A third option involves dose calculation based on quantitative blood and whole-body ¹³¹I dosimetry to estimate the dose-limiting toxicity to non-target tissues, such as bone marrow. Empirically administered activities of RAI frequently lead to radiation doses to blood that may exceed the maximum tolerated radiation dose (MTRD) of 200 cGy which can lead to bone marrow suppression (58,59). The aim of quantitative blood and whole-body ¹³¹I dosimetry is to avoid exceeding the MTRD and therefore prevent marrow suppression. One retrospective study suggested no difference in progression-free or overall survival in patients with distant metastases
treated with whole-body dosimetry compared with empirically selected activities; frequencies of leukopenia and thrombocytopenia did not differ between the two treatment groups but unexpectedly the most severe cytopenias were seen in patients treated dosimetrically (60). In patients whose iodine clearance capacity is reduced (e.g., secondary to renal insufficiency) dosimetry is probably more appropriate.

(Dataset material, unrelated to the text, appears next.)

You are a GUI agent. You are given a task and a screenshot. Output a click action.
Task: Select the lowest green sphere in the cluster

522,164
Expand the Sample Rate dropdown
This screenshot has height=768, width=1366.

Multiple approaches to estimating the radiation dose to either tumor or marrow have been described, and superiority of one over another has not been demonstrated. Dosimetric methods are available in a limited number of referral centers since they require the skills of a dedicated team of physicists and nuclear medicine technicians and should be ordered only by clinicians who have adequate training and experience in their use.

Whatever method is used for dose calculation, RAI therapy requires TSH stimulation to ensure effective uptake of ¹³¹I by neoplastic foci. To reduce the unpleasant symptoms of hypothyroidism caused by thyroid hormone withdrawal, placing the patient on liothyronine therapy for 2 to 4 weeks and then withdrawing it for the next 2 weeks has been a traditional approach but a recent randomized study has challenged this assumption (61). The use of rhTSH stimulation instead of hormone withdrawal eliminates the untoward effects of iatrogenic hypothyroidism altogether. This approach has been approved for the preparation of patients undergoing RRA, but its effectiveness in the treatment of metastatic lesions has yet to be demonstrated in a randomized trial and therefore has not been approved for use in the therapy of distant metastases either in the United States or Europe, and has not been recommended in clinical practice guidelines (3). One recent prospective nonrandomized trial suggested that radioiodine scans as well as ¹²⁴I-PET after preparation with thyroid hormone withdrawal detected more metastatic foci than after rhTSH injections (62). Nonetheless, several other retrospective series point to the potential value of rhTSH preparation for ¹³¹I therapy (63,64,65). In a recent study involving 175 patients with RAI-avid metastatic disease followed at the Memorial Sloan-Kettering Cancer Center, similar overall survival rates were observed at 5 years when either thyroid hormone withdrawal or rhTSH was used to stimulate ¹³¹I therapy administered following whole-body and blood dosimetry performed (64). Use of rhTSH prior to RAI therapy of metastatic disease is particularly appropriate in those patients with comorbidities that would make iatrogenic hypothyroidism potentially deleterious or those who are unable to produce adequate TSH owing to pituitary disease.